◆ **Extract provided**
══════

In a separate opinion, the VA Board of Appeals also ordered new testing of Gatlin’s depth perception and fine motor skills, and it directed that the claim be handled expeditiously.

Gatlin’s wife, however, remains dubious of any VA re-examination after three years of institutional resistance at Fort Harrison, and within the VA system.

“It is completely and utterly unethical for anyone at Fort Harrison to see Charles related to a benefits examination,” Del Negro explained via email. “Not only because it was mishandled from the get-go, but also because the bounty of emails (from the VA) shows how many people from Ft. Harrison and throughout the entire VA system were in on the mission to protect Dr. Bateen. There is no way for Charles to be able to receive a fair and unbiased evaluation by anyone in that system.

“And because it would be impossible to get a fair shake by an examiner in the system and in this state, the only logical approach is for the VA to conduct a records review and/or defer to a records review that we would have conducted by a specialist,” she added.

══════

◆ **The data**
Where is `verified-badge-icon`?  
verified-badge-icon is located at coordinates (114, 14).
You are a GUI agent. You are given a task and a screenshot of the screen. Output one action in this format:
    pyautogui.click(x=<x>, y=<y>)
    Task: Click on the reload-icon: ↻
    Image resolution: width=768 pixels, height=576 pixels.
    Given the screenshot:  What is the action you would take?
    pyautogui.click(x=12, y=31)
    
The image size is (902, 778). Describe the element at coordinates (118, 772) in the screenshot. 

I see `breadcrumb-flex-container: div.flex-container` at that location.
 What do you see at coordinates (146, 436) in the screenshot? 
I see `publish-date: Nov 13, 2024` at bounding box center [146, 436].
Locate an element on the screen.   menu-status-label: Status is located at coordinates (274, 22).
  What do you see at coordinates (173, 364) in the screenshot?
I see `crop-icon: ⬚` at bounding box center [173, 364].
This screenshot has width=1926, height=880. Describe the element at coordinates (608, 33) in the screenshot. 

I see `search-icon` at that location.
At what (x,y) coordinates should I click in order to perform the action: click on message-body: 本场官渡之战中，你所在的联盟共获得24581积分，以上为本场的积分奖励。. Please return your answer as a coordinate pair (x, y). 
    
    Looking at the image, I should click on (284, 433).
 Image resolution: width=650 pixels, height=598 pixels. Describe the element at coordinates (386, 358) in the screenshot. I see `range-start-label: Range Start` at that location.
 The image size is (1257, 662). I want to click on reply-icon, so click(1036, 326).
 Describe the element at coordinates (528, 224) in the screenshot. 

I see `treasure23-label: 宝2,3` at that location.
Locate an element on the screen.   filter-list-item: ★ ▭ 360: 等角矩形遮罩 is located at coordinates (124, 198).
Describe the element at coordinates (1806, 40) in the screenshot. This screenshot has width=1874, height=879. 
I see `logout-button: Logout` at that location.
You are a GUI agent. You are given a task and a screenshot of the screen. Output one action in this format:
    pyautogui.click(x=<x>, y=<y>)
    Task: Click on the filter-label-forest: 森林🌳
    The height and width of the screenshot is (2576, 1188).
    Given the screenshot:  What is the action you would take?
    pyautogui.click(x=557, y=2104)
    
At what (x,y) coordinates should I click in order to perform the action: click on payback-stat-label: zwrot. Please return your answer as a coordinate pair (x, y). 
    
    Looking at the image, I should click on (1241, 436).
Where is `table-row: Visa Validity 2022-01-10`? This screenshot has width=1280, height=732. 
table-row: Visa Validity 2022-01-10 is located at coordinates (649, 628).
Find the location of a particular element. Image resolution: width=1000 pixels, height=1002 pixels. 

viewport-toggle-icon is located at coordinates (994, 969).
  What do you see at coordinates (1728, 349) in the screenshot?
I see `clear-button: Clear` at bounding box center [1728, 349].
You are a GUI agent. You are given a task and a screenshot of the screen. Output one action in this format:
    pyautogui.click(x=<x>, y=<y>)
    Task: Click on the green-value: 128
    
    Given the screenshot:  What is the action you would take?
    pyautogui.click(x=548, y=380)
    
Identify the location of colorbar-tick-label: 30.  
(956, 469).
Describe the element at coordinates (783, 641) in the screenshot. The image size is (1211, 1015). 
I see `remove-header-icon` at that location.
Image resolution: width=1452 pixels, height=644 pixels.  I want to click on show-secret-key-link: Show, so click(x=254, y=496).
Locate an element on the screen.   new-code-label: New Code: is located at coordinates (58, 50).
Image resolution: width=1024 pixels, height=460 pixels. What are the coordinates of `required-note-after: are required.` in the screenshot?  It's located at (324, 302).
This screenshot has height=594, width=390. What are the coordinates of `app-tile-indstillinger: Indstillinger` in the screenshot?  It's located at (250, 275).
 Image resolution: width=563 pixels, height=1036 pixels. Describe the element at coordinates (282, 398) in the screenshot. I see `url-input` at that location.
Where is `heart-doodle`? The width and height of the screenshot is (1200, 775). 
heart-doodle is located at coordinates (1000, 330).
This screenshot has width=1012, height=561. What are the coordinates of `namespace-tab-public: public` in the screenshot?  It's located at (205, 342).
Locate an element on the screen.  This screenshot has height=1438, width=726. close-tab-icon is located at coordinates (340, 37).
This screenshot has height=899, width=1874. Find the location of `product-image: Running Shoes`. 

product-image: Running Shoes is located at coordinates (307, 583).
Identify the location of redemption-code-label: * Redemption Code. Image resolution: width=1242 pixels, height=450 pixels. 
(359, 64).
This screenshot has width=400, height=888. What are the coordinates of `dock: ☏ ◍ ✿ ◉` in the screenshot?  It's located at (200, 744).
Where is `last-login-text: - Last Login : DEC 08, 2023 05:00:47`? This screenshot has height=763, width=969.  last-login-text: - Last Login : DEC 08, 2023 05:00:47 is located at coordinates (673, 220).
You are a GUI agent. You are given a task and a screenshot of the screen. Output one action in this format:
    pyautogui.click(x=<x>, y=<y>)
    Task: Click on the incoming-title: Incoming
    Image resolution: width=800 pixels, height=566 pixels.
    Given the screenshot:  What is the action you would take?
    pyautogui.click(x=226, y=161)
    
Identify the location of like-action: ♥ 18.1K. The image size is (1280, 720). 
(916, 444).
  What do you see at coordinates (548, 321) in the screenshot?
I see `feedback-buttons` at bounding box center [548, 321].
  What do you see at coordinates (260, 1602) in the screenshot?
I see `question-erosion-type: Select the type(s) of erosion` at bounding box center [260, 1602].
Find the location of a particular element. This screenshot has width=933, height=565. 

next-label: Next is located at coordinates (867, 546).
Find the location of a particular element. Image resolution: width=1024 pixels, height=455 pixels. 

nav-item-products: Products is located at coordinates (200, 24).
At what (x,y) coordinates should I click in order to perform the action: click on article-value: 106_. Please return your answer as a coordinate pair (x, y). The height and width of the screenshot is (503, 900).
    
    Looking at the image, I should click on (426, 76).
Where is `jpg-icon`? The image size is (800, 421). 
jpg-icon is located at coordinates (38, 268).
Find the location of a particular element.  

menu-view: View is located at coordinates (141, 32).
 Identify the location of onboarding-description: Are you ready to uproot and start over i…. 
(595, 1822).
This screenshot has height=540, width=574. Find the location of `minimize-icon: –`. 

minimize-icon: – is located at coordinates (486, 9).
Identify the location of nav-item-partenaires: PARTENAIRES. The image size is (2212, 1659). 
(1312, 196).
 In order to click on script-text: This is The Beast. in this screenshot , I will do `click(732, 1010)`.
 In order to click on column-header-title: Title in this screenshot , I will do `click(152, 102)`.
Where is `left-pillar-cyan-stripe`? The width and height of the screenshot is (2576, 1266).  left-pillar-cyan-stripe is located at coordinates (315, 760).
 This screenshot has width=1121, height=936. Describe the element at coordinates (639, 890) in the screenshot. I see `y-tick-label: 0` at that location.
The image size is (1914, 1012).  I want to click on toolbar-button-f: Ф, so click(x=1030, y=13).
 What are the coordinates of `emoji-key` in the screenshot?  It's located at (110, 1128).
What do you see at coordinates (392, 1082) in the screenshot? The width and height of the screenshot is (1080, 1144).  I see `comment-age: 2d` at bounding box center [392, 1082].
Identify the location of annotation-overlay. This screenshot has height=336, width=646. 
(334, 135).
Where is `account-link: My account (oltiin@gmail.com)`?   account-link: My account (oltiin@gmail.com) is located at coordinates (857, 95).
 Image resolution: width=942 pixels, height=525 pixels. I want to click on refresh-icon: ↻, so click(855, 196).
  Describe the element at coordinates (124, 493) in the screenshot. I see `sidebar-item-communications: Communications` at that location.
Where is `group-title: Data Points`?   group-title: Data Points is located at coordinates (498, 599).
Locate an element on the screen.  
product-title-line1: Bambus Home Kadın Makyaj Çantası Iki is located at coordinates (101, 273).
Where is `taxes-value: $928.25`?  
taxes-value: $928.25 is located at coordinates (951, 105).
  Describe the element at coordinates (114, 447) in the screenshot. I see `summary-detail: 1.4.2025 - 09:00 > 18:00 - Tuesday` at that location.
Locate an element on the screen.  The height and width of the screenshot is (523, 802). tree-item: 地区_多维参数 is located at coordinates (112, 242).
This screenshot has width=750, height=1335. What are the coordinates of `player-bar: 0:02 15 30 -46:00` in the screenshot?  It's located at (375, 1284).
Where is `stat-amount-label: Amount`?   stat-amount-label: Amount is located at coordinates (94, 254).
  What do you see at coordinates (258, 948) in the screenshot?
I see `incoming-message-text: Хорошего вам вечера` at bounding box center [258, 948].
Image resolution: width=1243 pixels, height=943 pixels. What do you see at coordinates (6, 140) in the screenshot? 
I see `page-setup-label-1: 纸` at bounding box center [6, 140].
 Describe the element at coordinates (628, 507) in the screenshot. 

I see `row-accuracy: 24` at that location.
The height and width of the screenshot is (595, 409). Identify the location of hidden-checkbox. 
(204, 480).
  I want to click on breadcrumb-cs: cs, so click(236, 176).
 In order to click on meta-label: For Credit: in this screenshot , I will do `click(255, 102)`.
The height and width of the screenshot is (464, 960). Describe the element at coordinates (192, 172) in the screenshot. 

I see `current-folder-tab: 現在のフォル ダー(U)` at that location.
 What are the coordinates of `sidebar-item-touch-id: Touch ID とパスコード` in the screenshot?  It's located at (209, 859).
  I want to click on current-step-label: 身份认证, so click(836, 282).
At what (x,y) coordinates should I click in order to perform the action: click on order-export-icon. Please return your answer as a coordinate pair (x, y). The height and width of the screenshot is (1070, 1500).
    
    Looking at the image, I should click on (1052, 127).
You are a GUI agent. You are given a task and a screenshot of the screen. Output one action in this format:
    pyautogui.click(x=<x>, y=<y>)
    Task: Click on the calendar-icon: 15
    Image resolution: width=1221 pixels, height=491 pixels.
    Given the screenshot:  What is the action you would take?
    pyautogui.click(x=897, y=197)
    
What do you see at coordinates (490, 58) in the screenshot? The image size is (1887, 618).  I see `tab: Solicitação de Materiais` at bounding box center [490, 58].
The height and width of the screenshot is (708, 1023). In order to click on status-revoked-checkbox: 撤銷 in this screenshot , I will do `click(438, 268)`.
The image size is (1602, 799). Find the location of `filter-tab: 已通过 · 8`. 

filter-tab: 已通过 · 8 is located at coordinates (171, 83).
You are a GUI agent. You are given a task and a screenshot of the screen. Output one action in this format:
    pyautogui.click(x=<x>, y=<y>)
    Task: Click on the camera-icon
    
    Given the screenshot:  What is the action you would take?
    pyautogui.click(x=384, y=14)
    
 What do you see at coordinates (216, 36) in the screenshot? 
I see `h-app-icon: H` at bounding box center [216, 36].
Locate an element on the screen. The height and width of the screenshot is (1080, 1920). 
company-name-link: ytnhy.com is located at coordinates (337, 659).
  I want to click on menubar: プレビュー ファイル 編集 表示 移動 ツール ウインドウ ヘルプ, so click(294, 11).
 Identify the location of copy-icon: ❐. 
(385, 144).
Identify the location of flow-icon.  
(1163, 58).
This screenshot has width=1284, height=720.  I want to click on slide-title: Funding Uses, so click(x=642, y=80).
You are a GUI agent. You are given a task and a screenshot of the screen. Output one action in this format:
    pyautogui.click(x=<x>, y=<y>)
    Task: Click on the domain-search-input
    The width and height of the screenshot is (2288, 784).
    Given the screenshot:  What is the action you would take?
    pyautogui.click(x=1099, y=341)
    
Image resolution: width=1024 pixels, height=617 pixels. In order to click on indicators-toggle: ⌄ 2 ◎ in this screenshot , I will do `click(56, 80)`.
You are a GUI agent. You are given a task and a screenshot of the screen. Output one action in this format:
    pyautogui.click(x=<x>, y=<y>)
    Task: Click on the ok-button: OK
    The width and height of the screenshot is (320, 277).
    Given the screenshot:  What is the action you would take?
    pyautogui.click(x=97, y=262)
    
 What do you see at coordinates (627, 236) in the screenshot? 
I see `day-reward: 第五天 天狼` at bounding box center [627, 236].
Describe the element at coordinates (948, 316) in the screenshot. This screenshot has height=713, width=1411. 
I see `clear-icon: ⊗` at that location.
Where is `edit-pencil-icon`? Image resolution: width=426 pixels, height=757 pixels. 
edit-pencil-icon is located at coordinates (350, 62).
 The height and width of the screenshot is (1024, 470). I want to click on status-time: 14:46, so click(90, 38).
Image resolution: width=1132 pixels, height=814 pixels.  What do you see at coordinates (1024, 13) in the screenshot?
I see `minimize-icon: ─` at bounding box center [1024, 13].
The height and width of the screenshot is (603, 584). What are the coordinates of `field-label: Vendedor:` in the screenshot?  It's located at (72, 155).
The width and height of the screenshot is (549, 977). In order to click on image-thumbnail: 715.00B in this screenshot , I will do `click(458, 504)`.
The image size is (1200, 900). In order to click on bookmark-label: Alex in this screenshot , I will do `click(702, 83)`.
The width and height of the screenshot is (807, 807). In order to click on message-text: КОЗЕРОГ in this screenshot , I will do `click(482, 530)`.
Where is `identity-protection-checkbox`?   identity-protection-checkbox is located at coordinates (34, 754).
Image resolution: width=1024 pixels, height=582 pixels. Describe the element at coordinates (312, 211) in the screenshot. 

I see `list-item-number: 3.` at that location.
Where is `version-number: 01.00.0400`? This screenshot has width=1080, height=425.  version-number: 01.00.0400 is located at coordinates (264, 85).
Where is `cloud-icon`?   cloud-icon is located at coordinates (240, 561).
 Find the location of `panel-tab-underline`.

══════

◆ **Problems and tasks**
1/ Decide whether each statement below agrees with the text on Gatlin's VA claim, answering yes or no and quoting the deciding words. (a) The VA Board of Appeals ordered new testing of Gatlin's depth perception and fine motor skills. (b) The Board directed that the claim be handled without urgency. (c) Del Negro says the VA should conduct a records review or defer to one conducted by a specialist.
2/ Using the text on Gatlin's VA claim, turn the paragraph beginning "“It is completely and utterly unethical" into a short list that keeps its main points.

◆ **Your written answers**
1/
(a) Yes: "the VA Board of Appeals also ordered new testing of Gatlin’s depth perception and fine motor skills"
(b) No: "it directed that the claim be handled expeditiously"
(c) Yes: "the only logical approach is for the VA to conduct a records review and/or defer to a records review that we would have conducted by a specialist"

2/
- Del Negro wrote by email that it is completely unethical for anyone at Fort Harrison to see Charles for a benefits examination.
- One reason she gave is that the matter was mishandled from the start.
- Another reason she gave is that the many emails from the VA show how many people at Fort Harrison and across the VA system were in on protecting Dr. Bateen.
- She concluded that Charles cannot receive a fair and unbiased evaluation from anyone in that system.